» Record excerpts
== Segment start ==

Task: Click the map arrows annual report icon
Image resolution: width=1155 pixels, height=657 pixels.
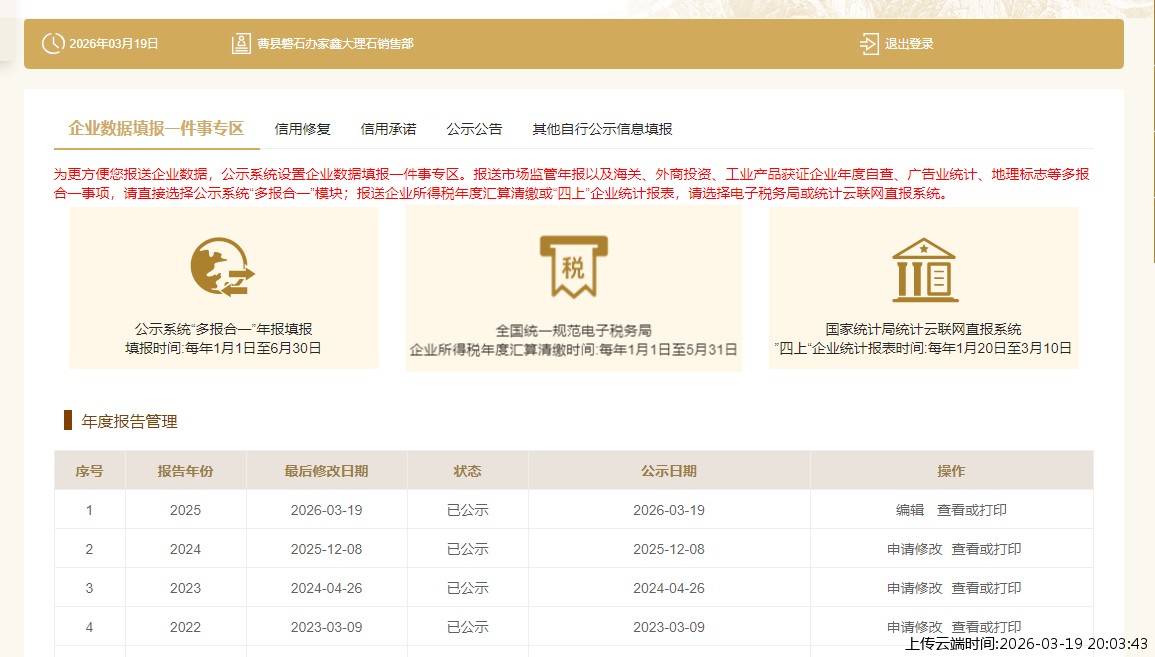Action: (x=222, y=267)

== Segment end ==
== Segment start ==

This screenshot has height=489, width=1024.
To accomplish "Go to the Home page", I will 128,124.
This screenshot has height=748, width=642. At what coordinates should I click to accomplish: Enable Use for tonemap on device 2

== Segment end ==
== Segment start ==

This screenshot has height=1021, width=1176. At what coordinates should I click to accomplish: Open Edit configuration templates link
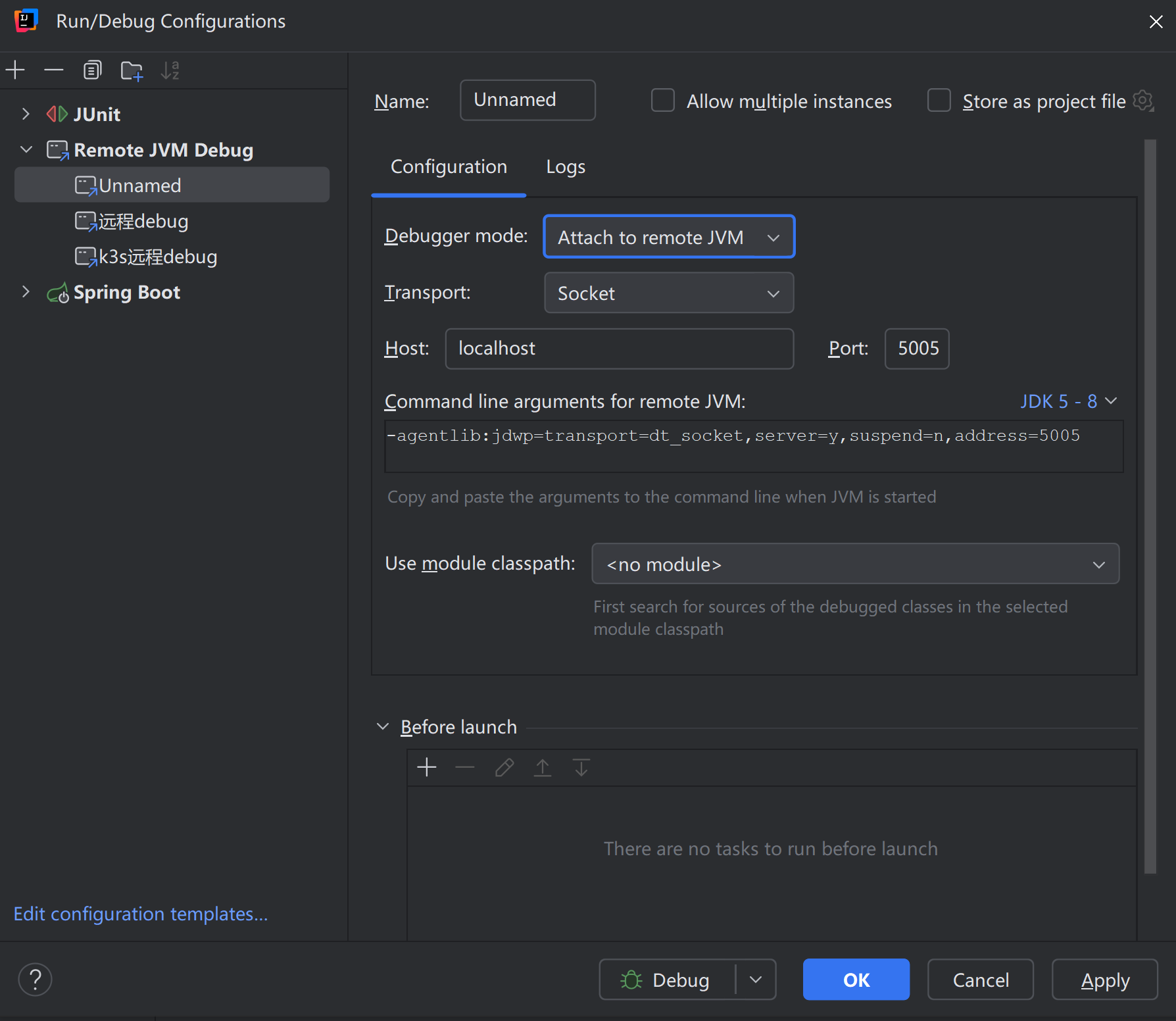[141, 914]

== Segment end ==

» Your assignment
Restate word for word only the lines above from the line containing "This screenshot has height=489, width=1024." to the line containing "This screenshot has height=748, width=642.", both of them included.

» Task response
This screenshot has height=489, width=1024.
To accomplish "Go to the Home page", I will 128,124.
This screenshot has height=748, width=642. At what coordinates should I click to accomplish: Enable Use for tonemap on device 2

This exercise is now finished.